FREE Online Courses: Transform Your Career – Enroll for Free!

As the name suggests, the handwritten Character recognition is the ability of computers to recognize human handwritten characters. Or in easy words we can say that it is the ability of computers to detect the character present in a particular image and recognize that character.

About Handwritten Character Recognition Project:

This is Deep learning project, or we say Machine learning project in which we will create a Convolutional neural network(CNN) model with the help of tensorflow and keras which will recognise Handwritten characters, i.e English alphabets from A-Z. The dataset on which we will train our model contains a large number of images of English alphabets.

For image recognition and processing, there is a very popular artificial neural network used that is Convolutional neural network (CNN) that is specifically designed to process pixel data. And that’s why we are going to build a CNN model to recognise character.

I hope you understand what we are going to build and what the project is all about. Without wasting any time further let’s directly dive into the implementation of this Handwritten Character Recognition using Tensorflow Project by ProjectGurukul.

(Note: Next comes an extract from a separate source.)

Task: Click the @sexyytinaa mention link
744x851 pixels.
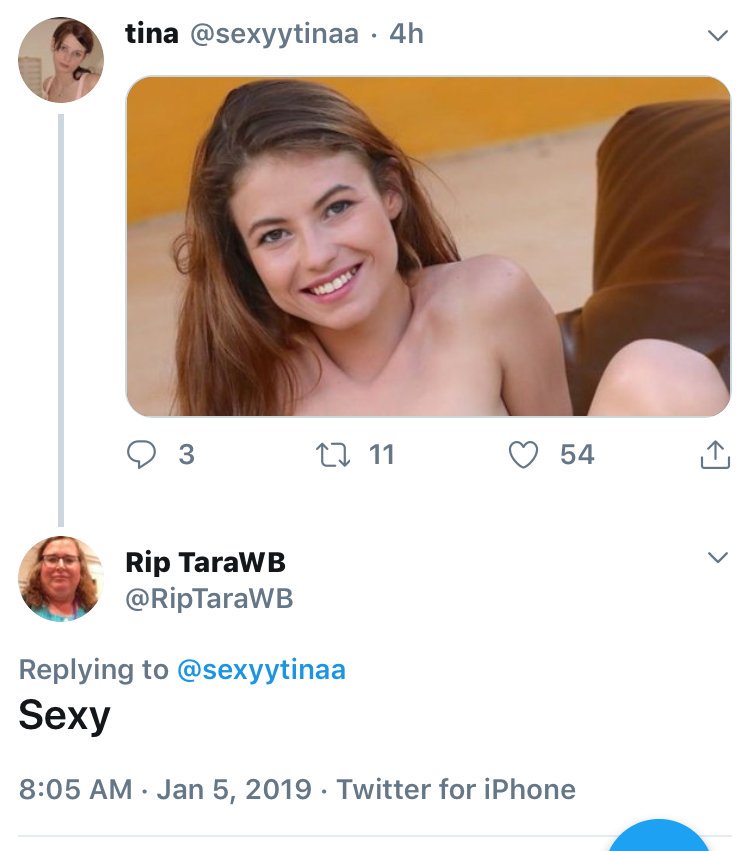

Requirements to create this Machine Learning Projects:

These are the libraries/frameworks which should be installed in your system:

You should have Python (latest version) installed.
You should have Jupyter notebook (as I have worked on that IDE)

Libraries:

Numpy (pip install numpy)
OpenCV (pip install cv2)
Keras (pip install keras)
Tensorflow (As we know that keras uses Tensorflow as backend) (pip install tensorflow)
Matplotlib (To visualize our Data) (pip install matplotlib)
Pandas (pip install pandas)

You can install all these libraries using pip. Just open your system cmd and type pip install numpy, pip install cv2, etc as written in brackets.

Dataset:

We will be using a Dataset given by sachin patel. The name of this dataset is A-Z Handwritten Alphabets in.csv file. This dataset is basically a csv file which contains 372450 images of alphabets of 28×28 size. You can download the dataset by going to the following link: Handwritten character recognition project dataset

Download Handwritten Character Recognition Project Code

Please download the source code of handwritten character recognition with deep learning: Handwritten Character Recognition Project Code

Now let’s start implementing our Project Handwritten Character Recognition using Tensorflow:

1.) First step will be to import Required libraries:

We will import libraries that we have installed in our system, whenever we require them.
So firstly we are only importing numpy, pandas and matplotlib to preprocess our data and to visualize that data.

import numpy as np
import pandas as pd
import matplotlib.pyplot as plt

2.) Read Dataset:

Now we will read our dataset that is a csv file using the pandas read_csv() method. We will read the data as data type float32 as the csv file is very large and it will be better to read it as float:

data = pd.read_csv('A_Z Handwritten Data.csv').astype('float32')
data.head(10)

3.) Splitting of Data:

We split the data into X and y. In which X will contain a character image and y will contain a label of that image.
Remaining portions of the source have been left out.